■ **Prompt**:
Every entry needs to be given again exactly as it reads.

(Beginning of Stored data)

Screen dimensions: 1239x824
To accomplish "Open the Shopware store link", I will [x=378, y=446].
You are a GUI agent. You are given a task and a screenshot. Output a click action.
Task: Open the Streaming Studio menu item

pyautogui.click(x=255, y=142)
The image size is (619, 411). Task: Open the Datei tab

(End of Stored data)

■ **Completed exercise**:
Screen dimensions: 1239x824
To accomplish "Open the Shopware store link", I will [x=378, y=446].
You are a GUI agent. You are given a task and a screenshot. Output a click action.
Task: Open the Streaming Studio menu item

pyautogui.click(x=255, y=142)
The image size is (619, 411). Task: Open the Datei tab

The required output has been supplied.